(dissenting)—I dissent to part II A of the majority opinion. The majority asserts that the self-defense instruction was properly refused because self-defense is not one of the statutory defenses listed in former RCW 9A.32-.030(1)(c). Without explicitly saying so, the majority holds that the statutory defenses specifically enumerated in the felony murder statute are exclusive. This holding is incorrect.
The Washington Legislature has specifically provided for a statutory claim of self-defense against any homicide charge.20 Homicide includes any murder.21 Felony murder is not a separate crime from murder; it is but one way of committing the crime of murder. State v. Powell, 34 Wn. App. 791, 794, 664 P.2d 1 (1983). Therefore felony murder is a homicide and selfdefense is applicable.
The more difficult question is whether Dennison was entitled to a self-defense instruction on the facts of this *630case. The defense is available only if he in good faith withdrew in such a manner as to have clearly advised his adversary that he was in good faith desisting, or intending to desist, from further aggressive action. State v. Craig, 82 Wn.2d 777, 783, 514 P.2d 151 (1973). The trial court refused the instruction because, in its view, the fact that he held a gun in his hand precluded a jury from finding justifiable homicide.
The record reveals that the defendant was the aggressor when he attempted armed burglary. However, the decedent, Mr. Stracner, did not live at the home the defendant was burglarizing. Stracner was not a homeowner defending his own property when he armed himself and confronted the defendant. Nonetheless, Stracner had a right to defend himself when the defendant drew his gun.
******************************
◆ **Exercise A**:
Can you give everything in the records from the line containing "Task: Click the" down to the line containing "Action: click(150, 22)" as a JSON list of strings, one string per line, with blank lines omitted and the pictures left out?

◆ **Provided records**:
******************************
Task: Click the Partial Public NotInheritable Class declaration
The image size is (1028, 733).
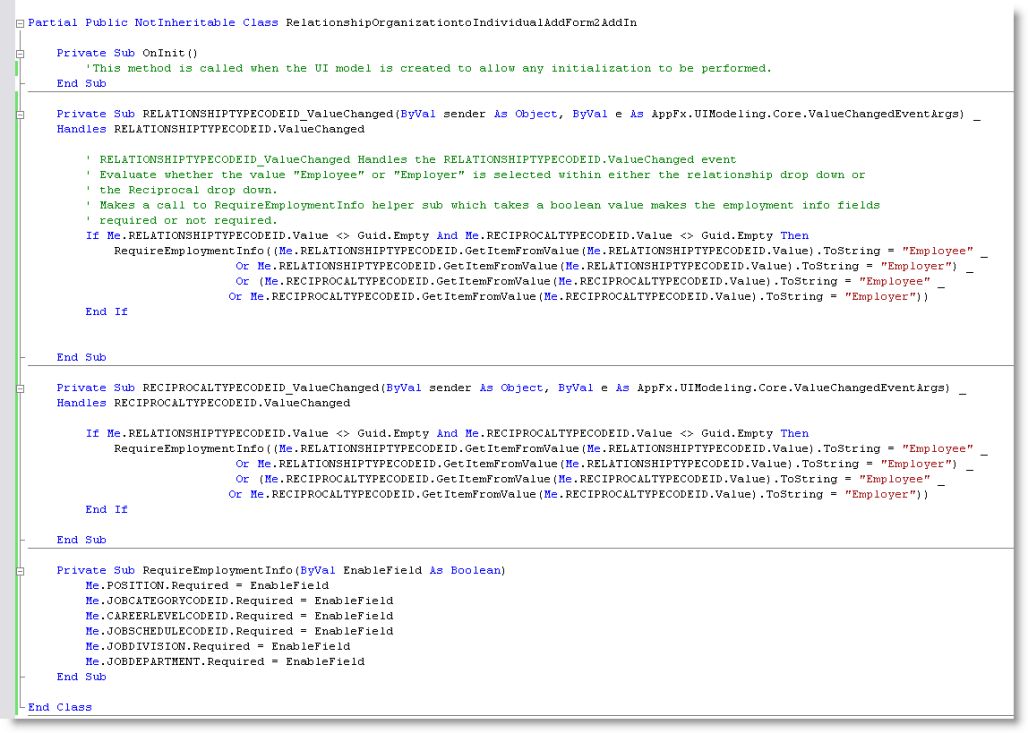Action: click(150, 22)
******************************
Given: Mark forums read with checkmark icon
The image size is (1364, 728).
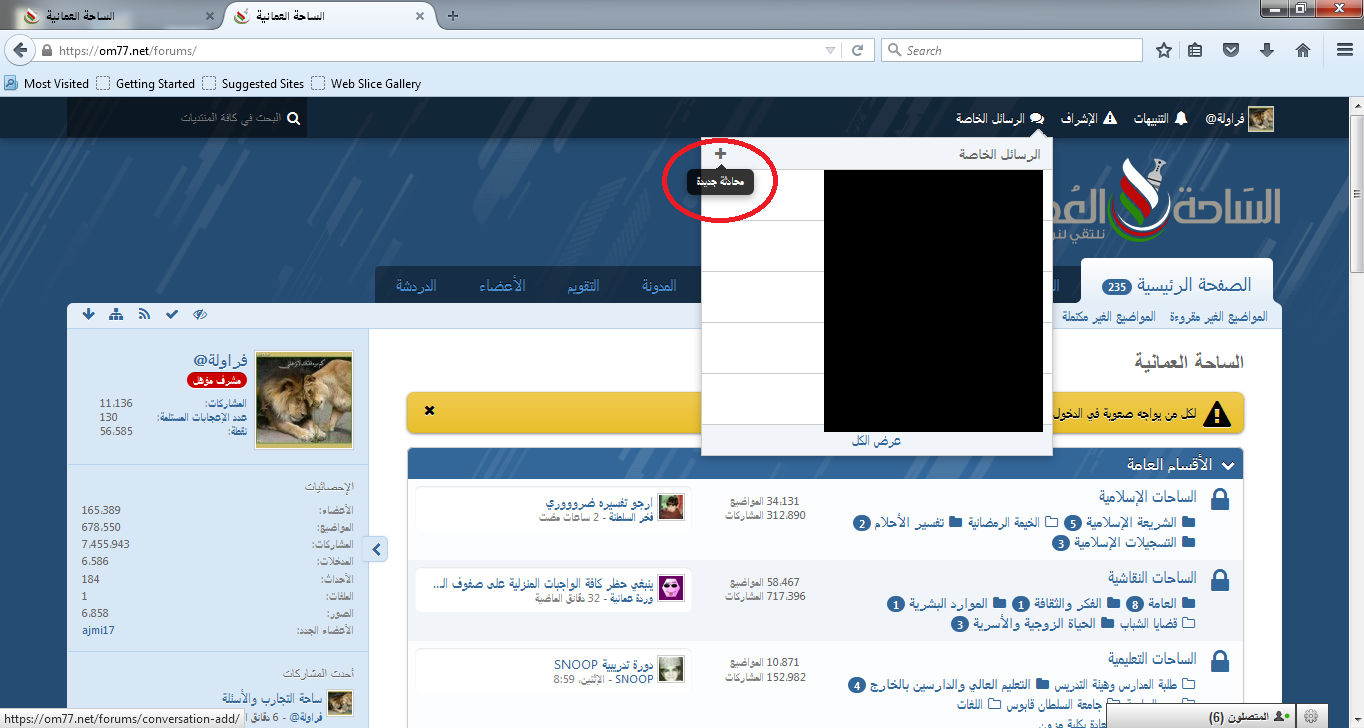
******************************
◆ **Exercise B**:
What reporter citations does the dissenting opinion give, listing each by volume, reporter, and first page without the pinpoint pages?

◆ **Response A**:
[
  "Task: Click the Partial Public NotInheritable Class declaration",
  "The image size is (1028, 733).",
  "Action: click(150, 22)"
]

◆ **Response B**:
- 34 Wn. App. 791
- 664 P.2d 1
- 82 Wn.2d 777
- 514 P.2d 151